California's quiet revolution
California leads in efforts to cut fossil-fuel use and move to renewable energy sources.
A "quiet revolution" is going on now in the state, said Guido Franco, the climate change research lead at the California Energy Commission. Use of electrical power from coal-fired plants in other states is being phased out.
A 2006 law, AB 32, commits California to reducing carbon emissions to 1990 levels by 2020. We’re already a third of the way there said Ken Alex, a senior policy advisor to Gov.

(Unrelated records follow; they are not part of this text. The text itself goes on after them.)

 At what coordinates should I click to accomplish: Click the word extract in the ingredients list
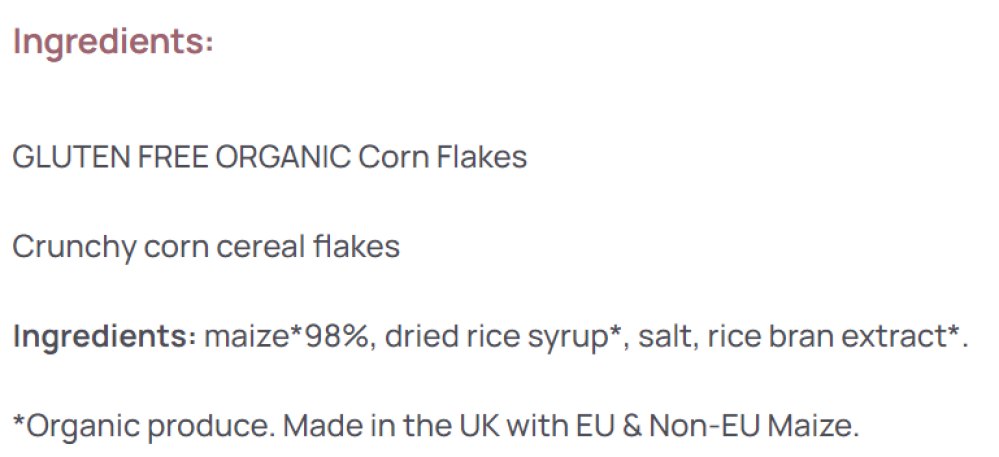(x=907, y=337)
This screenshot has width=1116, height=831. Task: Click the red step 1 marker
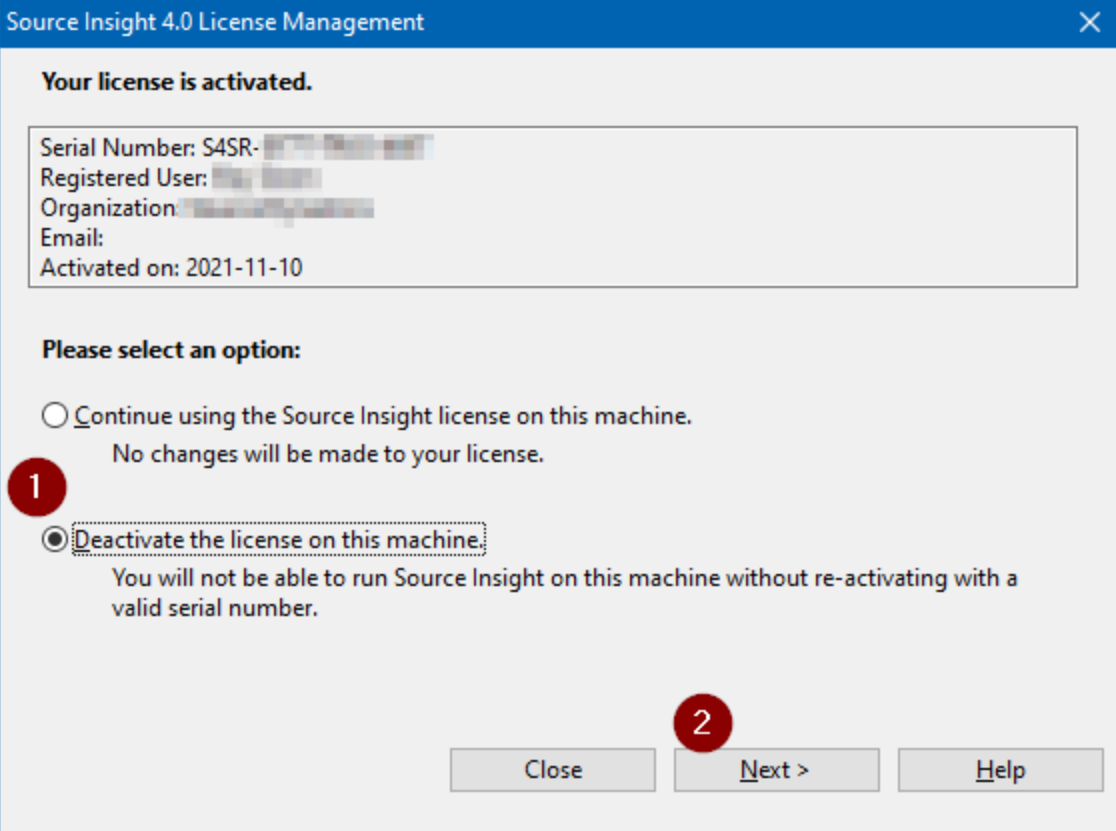click(37, 487)
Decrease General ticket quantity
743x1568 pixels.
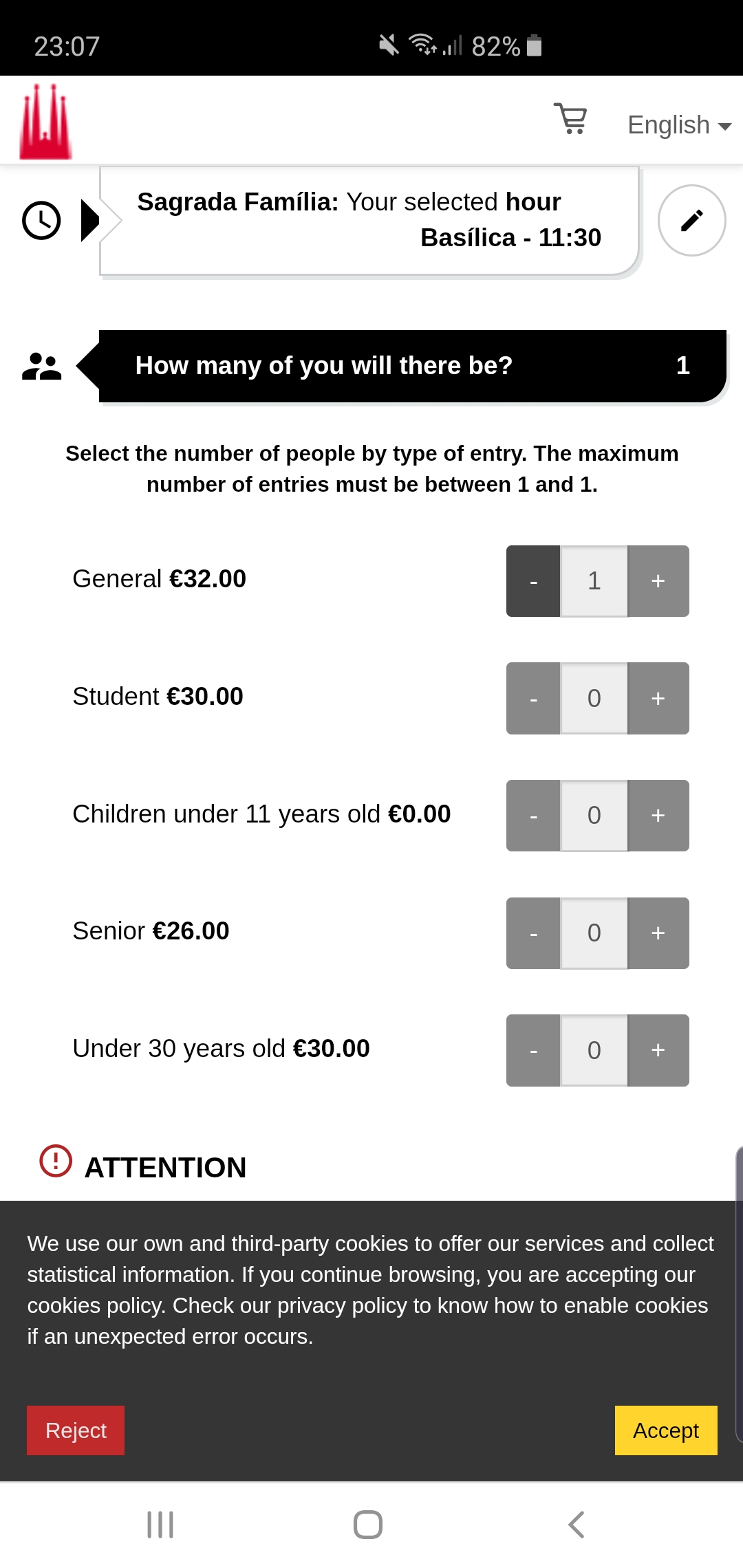click(533, 581)
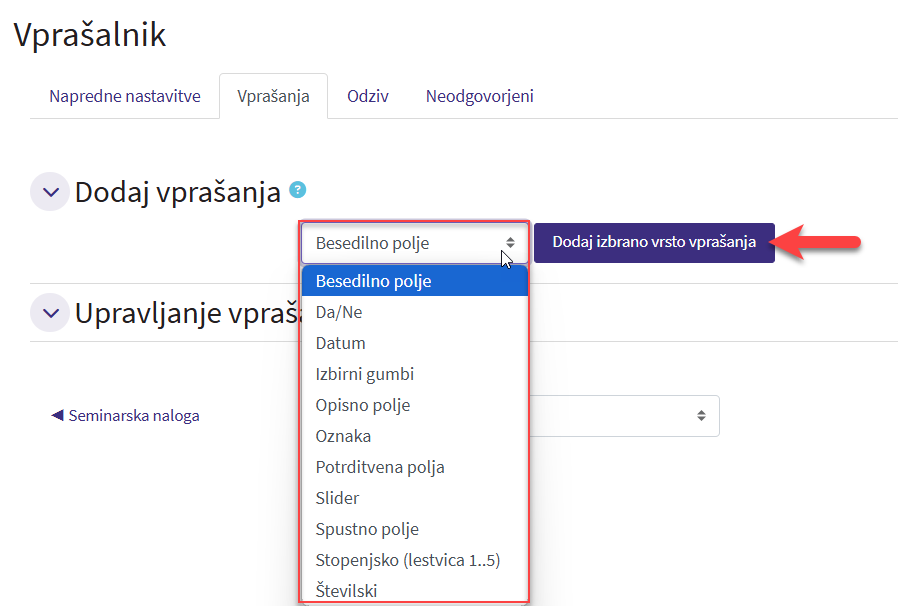
Task: Pick Potrditvena polja option
Action: (x=380, y=467)
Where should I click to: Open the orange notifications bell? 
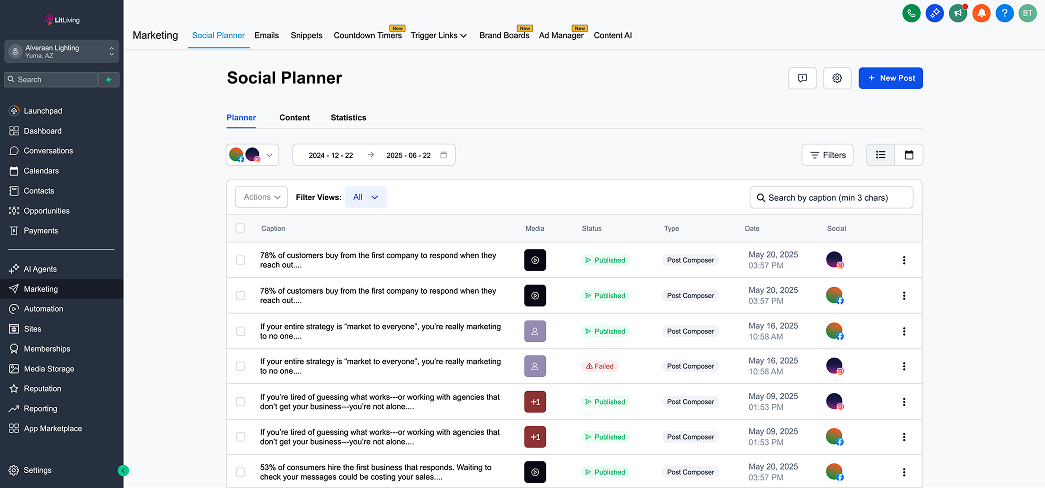981,13
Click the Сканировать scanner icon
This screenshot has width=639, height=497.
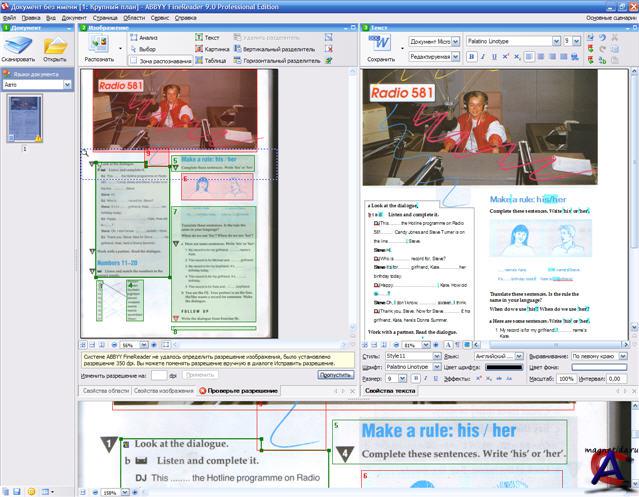pos(18,44)
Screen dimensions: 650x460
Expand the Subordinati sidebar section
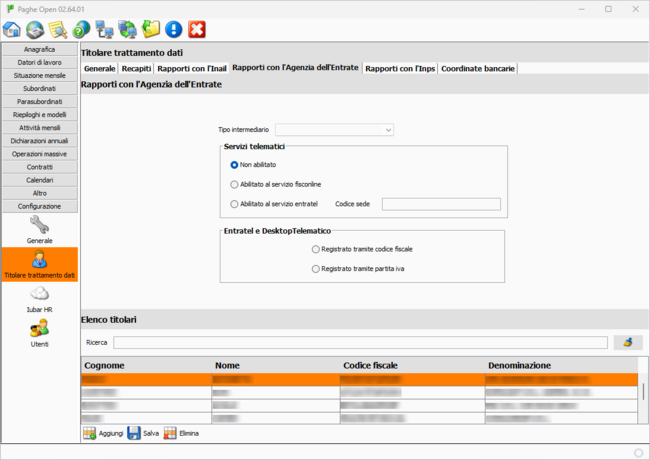pyautogui.click(x=40, y=88)
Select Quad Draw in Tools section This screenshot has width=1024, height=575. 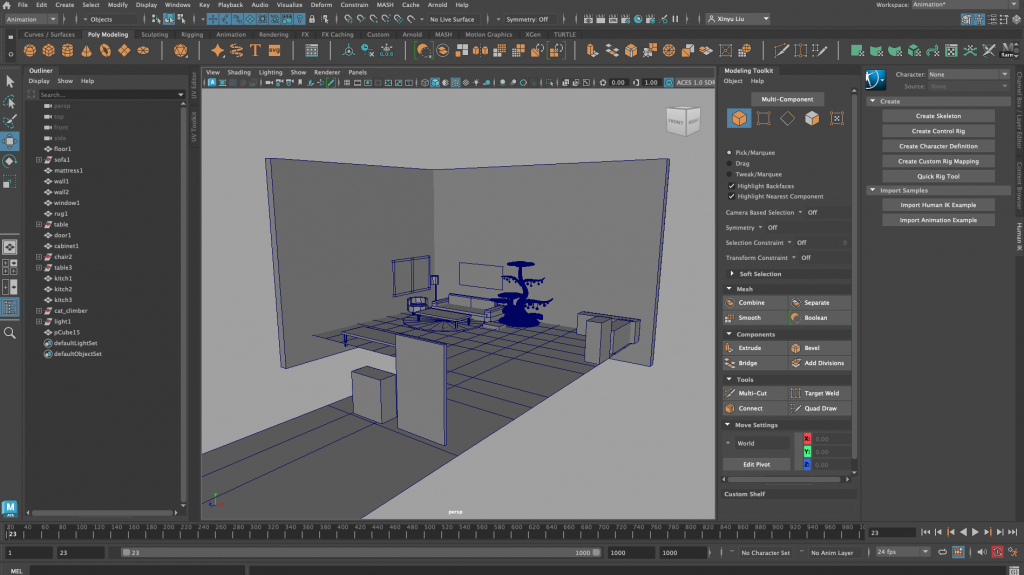coord(820,408)
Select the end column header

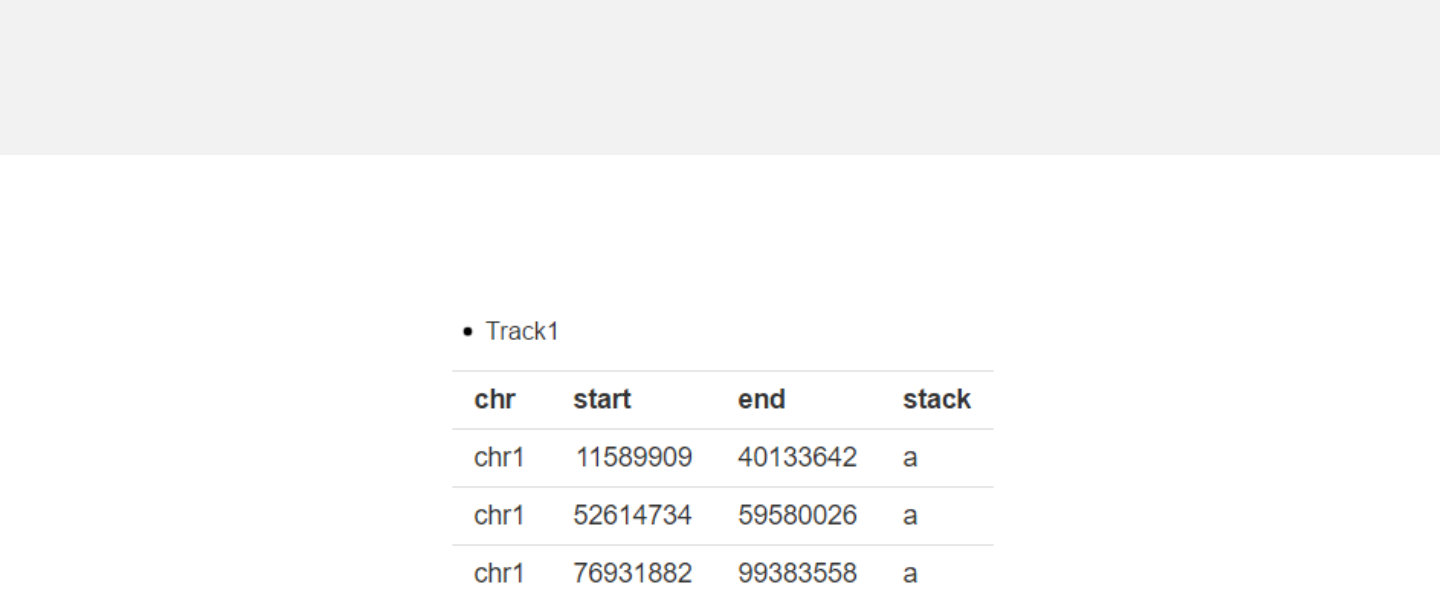(762, 399)
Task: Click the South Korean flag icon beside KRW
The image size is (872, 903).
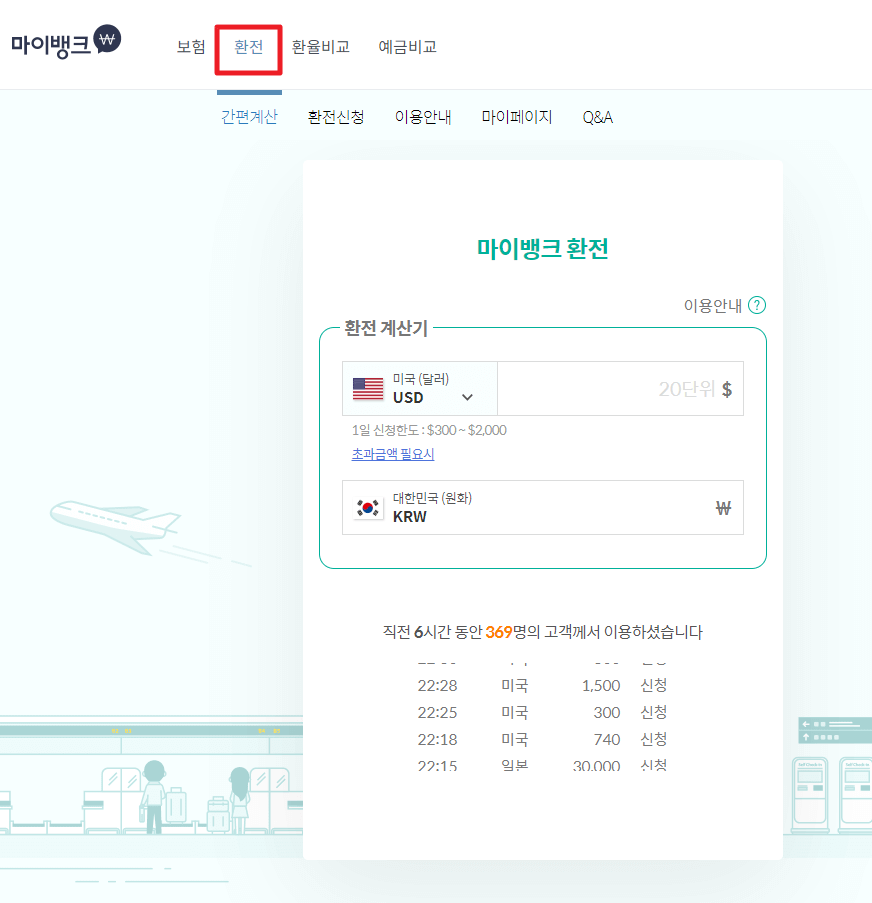Action: [x=366, y=507]
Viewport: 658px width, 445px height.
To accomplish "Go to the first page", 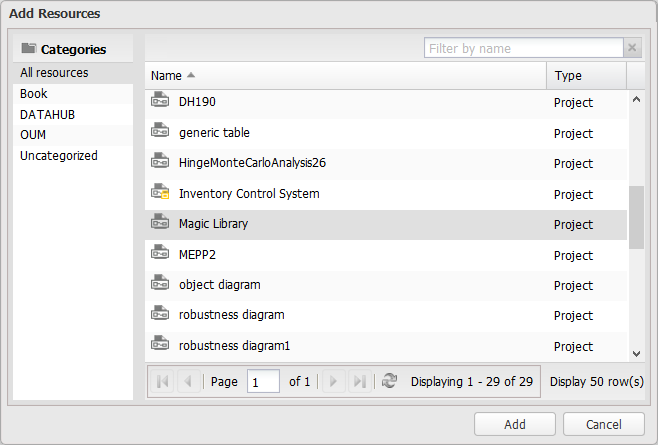I will (x=163, y=381).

Jerry Brown and director of the state Office of Planning and Research, focusing on energy, environment, and land use issues.
Alex is also a UCSC grad ('79, Stevenson, politics) and told attendees in the College Nine/10 multipurpose room how happy he was to be on campus again. "I feel very much at home," he said.
Also attending portions was John Laird (Stevenson, 71, politics), secretary of the California Natural Resources Agency.
Alex made the point that while California has the world's eighth largest economy and 38 million people, "who cares what California does" when the emerging economies of China and India have 2.8 billion people. Answering his own question, Alex said innovations and changed behavior in California can have widespread influence.
Social Sciences Dean Sheldon Kamiekiecki said he was very pleased by the level of discussion and the turnout at the Climate Science conference, and said he hopes it is the first of many.